Le détenu sera transféré à l’hôpital militaire à bord de l’ambulance de la prison centrale. Et une fois à l’hôpital militaire, l’administration pénitentiaire va à nouveau se désengager des frais de santé du détenu. Mais les médecins de l’hôpital militaire, dès l’arrivée de Akoulou Mintsa Dany Daniel, avaient déjà tenu à dire à la famille que le pronostic vital de Akoulou était engagé, qu’il faudrait un miracle qu’il se relève de ses deux pieds. Dimanche 23 octobre 2022, le miracle ne va malheureusement pas se produire, le jeune prisonnier est mort. Jusqu’à ce jour, sa dépouille se trouve toujours à la morgue de l’hôpital militaire, la structure hospitalière exigeant le paiement des frais d’hospitalisation, afin de transférer la dépouille dans une pompe funèbre, rapporte SOS Prisonnier. 

L’ONG rappelle pourtant que l’article 24.1 minima des Nations-Unies pour le traitement des détenus prévoit que « l’État a la responsabilité d’assurer des soins de santé aux détenus. Des soins  de même qualité que ceux disponibles dans la société, en plus d’avoir accès aux services nécessaires sans frais et sans discrimination fondée sur leur statut juridique« . Mieux, l’arrêté 0018 portant règlement intérieur des établissements pénitentiaires au Gabon dispose également « que les détenus doivent bénéficier des soins de santé appropriés« .

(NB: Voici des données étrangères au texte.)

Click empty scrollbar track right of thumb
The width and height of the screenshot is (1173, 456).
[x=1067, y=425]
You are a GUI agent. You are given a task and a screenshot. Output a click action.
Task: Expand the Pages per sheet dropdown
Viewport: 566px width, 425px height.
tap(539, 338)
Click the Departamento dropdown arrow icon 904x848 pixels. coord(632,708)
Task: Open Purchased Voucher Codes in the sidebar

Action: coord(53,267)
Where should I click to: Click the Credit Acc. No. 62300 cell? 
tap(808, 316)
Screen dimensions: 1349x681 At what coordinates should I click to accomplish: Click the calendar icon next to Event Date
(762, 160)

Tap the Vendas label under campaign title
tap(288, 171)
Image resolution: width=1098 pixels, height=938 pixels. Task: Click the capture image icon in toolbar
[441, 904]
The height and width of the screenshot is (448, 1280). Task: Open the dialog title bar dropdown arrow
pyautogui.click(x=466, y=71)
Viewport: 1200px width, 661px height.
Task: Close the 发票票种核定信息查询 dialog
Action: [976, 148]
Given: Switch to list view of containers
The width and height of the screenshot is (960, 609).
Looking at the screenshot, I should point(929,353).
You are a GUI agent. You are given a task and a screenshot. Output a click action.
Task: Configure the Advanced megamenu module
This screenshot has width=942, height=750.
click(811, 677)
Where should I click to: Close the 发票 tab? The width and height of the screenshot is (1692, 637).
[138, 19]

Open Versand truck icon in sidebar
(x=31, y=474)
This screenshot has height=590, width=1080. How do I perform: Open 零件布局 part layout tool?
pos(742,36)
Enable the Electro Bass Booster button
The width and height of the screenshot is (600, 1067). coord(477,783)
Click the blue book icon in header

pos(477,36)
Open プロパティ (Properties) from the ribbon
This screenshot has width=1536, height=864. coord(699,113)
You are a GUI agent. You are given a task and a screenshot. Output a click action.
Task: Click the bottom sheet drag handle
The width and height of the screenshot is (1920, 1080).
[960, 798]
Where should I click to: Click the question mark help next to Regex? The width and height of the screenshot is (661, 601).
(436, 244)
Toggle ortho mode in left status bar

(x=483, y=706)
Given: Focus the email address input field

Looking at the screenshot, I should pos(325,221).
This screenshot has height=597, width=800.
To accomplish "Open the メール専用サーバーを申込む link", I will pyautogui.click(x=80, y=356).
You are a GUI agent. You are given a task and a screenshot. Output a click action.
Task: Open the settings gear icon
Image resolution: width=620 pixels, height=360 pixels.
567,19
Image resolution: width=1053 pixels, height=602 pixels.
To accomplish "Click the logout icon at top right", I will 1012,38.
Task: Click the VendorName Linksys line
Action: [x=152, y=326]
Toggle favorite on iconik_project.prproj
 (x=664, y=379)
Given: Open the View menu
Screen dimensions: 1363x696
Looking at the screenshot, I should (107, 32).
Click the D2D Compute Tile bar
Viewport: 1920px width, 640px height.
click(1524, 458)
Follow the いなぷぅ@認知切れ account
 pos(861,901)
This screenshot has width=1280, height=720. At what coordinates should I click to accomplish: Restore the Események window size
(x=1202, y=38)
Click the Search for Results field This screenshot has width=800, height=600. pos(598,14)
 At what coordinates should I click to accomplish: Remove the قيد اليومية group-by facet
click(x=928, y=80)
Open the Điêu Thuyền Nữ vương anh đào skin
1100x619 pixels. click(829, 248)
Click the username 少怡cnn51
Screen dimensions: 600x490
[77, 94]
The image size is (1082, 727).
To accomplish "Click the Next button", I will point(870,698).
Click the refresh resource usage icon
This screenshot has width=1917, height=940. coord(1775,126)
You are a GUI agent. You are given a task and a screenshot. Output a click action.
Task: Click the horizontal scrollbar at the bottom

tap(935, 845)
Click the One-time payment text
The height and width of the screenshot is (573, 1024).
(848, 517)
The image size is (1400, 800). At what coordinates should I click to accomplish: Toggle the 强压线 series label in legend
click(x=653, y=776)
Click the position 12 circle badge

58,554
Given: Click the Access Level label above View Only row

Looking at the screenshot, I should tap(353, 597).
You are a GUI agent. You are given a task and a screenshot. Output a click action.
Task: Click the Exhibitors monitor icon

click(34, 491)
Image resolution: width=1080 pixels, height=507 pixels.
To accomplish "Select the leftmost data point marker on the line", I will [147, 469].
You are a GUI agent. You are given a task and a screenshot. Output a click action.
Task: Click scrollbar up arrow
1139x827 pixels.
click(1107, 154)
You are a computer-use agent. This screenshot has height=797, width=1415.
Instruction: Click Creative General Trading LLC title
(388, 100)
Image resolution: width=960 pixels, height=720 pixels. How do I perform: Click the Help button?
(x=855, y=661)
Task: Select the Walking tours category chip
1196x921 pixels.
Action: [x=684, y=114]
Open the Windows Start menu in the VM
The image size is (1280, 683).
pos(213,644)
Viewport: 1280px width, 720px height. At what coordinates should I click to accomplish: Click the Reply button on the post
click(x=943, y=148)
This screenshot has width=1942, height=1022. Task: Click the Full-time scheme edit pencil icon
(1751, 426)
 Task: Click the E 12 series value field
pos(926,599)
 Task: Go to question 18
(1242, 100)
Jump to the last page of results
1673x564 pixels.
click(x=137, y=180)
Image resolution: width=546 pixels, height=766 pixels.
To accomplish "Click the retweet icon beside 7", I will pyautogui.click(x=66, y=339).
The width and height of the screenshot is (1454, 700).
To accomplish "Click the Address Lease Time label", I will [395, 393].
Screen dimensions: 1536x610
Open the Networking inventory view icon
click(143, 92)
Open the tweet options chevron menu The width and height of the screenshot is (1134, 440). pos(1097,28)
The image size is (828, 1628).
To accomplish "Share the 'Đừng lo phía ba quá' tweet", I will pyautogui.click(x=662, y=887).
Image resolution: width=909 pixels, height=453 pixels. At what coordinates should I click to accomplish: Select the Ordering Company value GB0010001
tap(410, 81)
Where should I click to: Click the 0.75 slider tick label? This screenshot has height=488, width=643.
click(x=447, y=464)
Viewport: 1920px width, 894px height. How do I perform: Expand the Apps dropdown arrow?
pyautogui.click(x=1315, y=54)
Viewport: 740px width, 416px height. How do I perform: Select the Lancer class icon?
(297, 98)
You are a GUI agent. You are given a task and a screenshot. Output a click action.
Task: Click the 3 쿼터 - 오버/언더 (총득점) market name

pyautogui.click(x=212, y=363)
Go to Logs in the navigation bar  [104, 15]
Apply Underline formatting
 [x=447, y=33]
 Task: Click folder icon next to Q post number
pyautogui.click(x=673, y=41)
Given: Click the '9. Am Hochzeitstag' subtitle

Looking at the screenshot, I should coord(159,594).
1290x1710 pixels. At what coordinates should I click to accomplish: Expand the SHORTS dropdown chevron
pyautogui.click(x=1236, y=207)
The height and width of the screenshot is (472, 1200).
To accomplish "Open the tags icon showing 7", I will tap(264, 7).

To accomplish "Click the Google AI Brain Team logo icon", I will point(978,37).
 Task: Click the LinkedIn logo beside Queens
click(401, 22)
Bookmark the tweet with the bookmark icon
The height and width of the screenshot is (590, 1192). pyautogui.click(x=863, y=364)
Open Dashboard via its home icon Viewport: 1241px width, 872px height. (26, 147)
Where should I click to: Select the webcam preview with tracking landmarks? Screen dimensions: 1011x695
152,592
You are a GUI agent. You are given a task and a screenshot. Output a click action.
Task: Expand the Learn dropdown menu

Cette situation a conforté SOS Prisonnier dans son idée que les dispositions nationales comme internationales ne sont pas respectées au Gabon, pour ce qui est du traitement des détenus en milieu carcéral. « Avoir accès à la

santé ou rencontrer un médecin à la prison centrale semble être un luxe réservé exclusivement à une catégorie de détenus. Quand un détenu crie qu’il est malade, il n’est pas pris au sérieux, les agents pensent que c’est un alibi pour le détenu pour être libéré. D’autres agents n’hésitent pas à répondre : « Tu es un prisonnier, tu peux mourir ici« , conclut Lionel Engonga Ella, responsable de cette ONG qui appelle à humaniser nos prisons.